Problem to work on:
Return the listing below in full, with every line exactly as it is.

──────── Records supplied ────────

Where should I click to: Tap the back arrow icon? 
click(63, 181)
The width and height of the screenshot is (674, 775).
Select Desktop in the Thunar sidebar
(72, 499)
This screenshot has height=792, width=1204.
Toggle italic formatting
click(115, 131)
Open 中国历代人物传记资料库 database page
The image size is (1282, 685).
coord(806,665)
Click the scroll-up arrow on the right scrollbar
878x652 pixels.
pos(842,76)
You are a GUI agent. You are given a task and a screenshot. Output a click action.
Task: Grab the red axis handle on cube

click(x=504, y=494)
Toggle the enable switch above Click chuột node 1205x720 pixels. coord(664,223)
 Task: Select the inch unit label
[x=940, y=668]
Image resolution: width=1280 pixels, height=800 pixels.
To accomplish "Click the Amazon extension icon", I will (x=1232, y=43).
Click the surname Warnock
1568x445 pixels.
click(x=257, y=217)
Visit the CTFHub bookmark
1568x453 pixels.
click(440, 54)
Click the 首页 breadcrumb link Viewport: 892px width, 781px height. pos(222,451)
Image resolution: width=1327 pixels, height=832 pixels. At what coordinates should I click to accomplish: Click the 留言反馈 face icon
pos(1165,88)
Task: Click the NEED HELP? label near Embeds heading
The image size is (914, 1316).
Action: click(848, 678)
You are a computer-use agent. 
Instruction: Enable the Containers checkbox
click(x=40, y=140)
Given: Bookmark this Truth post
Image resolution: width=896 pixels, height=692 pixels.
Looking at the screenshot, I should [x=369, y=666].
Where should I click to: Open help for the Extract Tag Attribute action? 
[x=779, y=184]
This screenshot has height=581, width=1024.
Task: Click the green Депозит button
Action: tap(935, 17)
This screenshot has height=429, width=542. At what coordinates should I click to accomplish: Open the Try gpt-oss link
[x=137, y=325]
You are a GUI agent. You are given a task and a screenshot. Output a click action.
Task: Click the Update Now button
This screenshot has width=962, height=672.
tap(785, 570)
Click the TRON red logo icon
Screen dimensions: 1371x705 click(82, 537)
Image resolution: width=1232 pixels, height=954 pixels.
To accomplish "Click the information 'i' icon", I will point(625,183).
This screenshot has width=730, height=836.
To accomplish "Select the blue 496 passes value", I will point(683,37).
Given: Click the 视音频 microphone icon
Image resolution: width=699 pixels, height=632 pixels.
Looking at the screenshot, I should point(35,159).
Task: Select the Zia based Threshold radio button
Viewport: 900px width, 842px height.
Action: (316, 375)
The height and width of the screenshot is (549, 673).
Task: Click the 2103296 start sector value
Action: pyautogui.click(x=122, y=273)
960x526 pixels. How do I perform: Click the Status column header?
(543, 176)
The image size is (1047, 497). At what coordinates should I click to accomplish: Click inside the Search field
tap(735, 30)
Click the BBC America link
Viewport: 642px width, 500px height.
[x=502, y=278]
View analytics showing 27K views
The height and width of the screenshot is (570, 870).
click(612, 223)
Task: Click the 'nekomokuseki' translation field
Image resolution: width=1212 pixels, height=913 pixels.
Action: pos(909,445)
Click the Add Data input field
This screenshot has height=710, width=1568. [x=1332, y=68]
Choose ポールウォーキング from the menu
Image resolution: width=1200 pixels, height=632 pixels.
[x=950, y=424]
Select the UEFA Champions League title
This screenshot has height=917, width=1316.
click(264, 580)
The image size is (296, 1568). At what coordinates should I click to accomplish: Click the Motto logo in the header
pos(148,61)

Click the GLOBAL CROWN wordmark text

────────

Answer section:
Where should I click to: Tap the back arrow icon? 
click(63, 181)
The width and height of the screenshot is (674, 775).
Select Desktop in the Thunar sidebar
(72, 499)
This screenshot has height=792, width=1204.
Toggle italic formatting
click(115, 131)
Open 中国历代人物传记资料库 database page
The image size is (1282, 685).
coord(806,665)
Click the scroll-up arrow on the right scrollbar
878x652 pixels.
pos(842,76)
You are a GUI agent. You are given a task and a screenshot. Output a click action.
Task: Grab the red axis handle on cube

click(x=504, y=494)
Toggle the enable switch above Click chuột node 1205x720 pixels. coord(664,223)
 Task: Select the inch unit label
[x=940, y=668]
Image resolution: width=1280 pixels, height=800 pixels.
To accomplish "Click the Amazon extension icon", I will (x=1232, y=43).
Click the surname Warnock
1568x445 pixels.
click(x=257, y=217)
Visit the CTFHub bookmark
1568x453 pixels.
click(440, 54)
Click the 首页 breadcrumb link Viewport: 892px width, 781px height. pos(222,451)
Image resolution: width=1327 pixels, height=832 pixels. At what coordinates should I click to accomplish: Click the 留言反馈 face icon
pos(1165,88)
Task: Click the NEED HELP? label near Embeds heading
The image size is (914, 1316).
Action: click(848, 678)
You are a computer-use agent. 
Instruction: Enable the Containers checkbox
click(x=40, y=140)
Given: Bookmark this Truth post
Image resolution: width=896 pixels, height=692 pixels.
Looking at the screenshot, I should [x=369, y=666].
Where should I click to: Open help for the Extract Tag Attribute action? 
[x=779, y=184]
This screenshot has height=581, width=1024.
Task: Click the green Депозит button
Action: tap(935, 17)
This screenshot has height=429, width=542. At what coordinates should I click to accomplish: Open the Try gpt-oss link
[x=137, y=325]
You are a GUI agent. You are given a task and a screenshot. Output a click action.
Task: Click the Update Now button
This screenshot has width=962, height=672.
tap(785, 570)
Click the TRON red logo icon
Screen dimensions: 1371x705 click(82, 537)
Image resolution: width=1232 pixels, height=954 pixels.
To accomplish "Click the information 'i' icon", I will point(625,183).
This screenshot has width=730, height=836.
To accomplish "Select the blue 496 passes value", I will point(683,37).
Given: Click the 视音频 microphone icon
Image resolution: width=699 pixels, height=632 pixels.
Looking at the screenshot, I should point(35,159).
Task: Select the Zia based Threshold radio button
Viewport: 900px width, 842px height.
Action: (316, 375)
The height and width of the screenshot is (549, 673).
Task: Click the 2103296 start sector value
Action: pyautogui.click(x=122, y=273)
960x526 pixels. How do I perform: Click the Status column header?
(543, 176)
The image size is (1047, 497). At what coordinates should I click to accomplish: Click inside the Search field
tap(735, 30)
Click the BBC America link
Viewport: 642px width, 500px height.
[x=502, y=278]
View analytics showing 27K views
The height and width of the screenshot is (570, 870).
click(612, 223)
Task: Click the 'nekomokuseki' translation field
Image resolution: width=1212 pixels, height=913 pixels.
Action: pos(909,445)
Click the Add Data input field
This screenshot has height=710, width=1568. [x=1332, y=68]
Choose ポールウォーキング from the menu
Image resolution: width=1200 pixels, height=632 pixels.
[x=950, y=424]
Select the UEFA Champions League title
This screenshot has height=917, width=1316.
click(264, 580)
The image size is (296, 1568). At what coordinates should I click to accomplish: Click the Motto logo in the header
pos(148,61)

Click the GLOBAL CROWN wordmark text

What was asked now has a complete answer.